The first published edition of The Master and Margarita appeared, censored, twenty-six years after Bulgakov died in 1940. The full translation appeared years later. It is a magnificent book, reworking the stories of Faust and Pontius Pilate into a powerful account of life (particularly for authors) in 1930’s Russia. Only in reading the afterward did I learn that Bulgakov himself had been criticized for being anti-Soviet and in a display of impressive intestinal fortitude, he wrote a letter to the government in 1930, defending his right to satirize them. In this letter he asked to emigrate if they continued to bar him from writing.
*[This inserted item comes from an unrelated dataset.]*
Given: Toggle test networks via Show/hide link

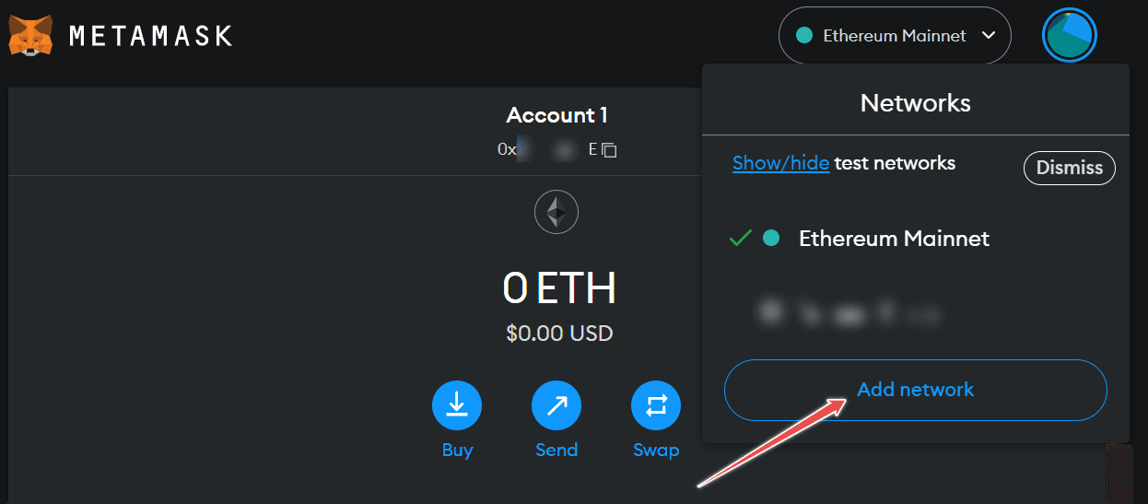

Stalin answered the letter with a call and, in effect, gave him permission to continue. Obviously there were still limitations on his craft.
The Master and Margarita is an incredible book, and the Burgin and O’Connor translation provides commentary, an afterward, and some biography after the text of the novel. I highly recommend reading it all, but there was one particular glaring ommission in the analysis and commentary.
Repeatedly throughout the text there is a line that says “cowardice is the most grave vice.” In a story where the active characters are Satan and his servants, most people are terrified of what is happening, or otherwise oblivious to the nature of the chaos taking place. Those few people who perceive what is happening and confront it without fear (even when conversing with Satan) are the most successful. In a retelling of Faust and satirizing a totalitarian regime, that is an incredible message to propagate and, given Bulgakov’s own experiences, it is both autobiographical and correct. Yet, somehow, there was not even a single note about this seminal theme.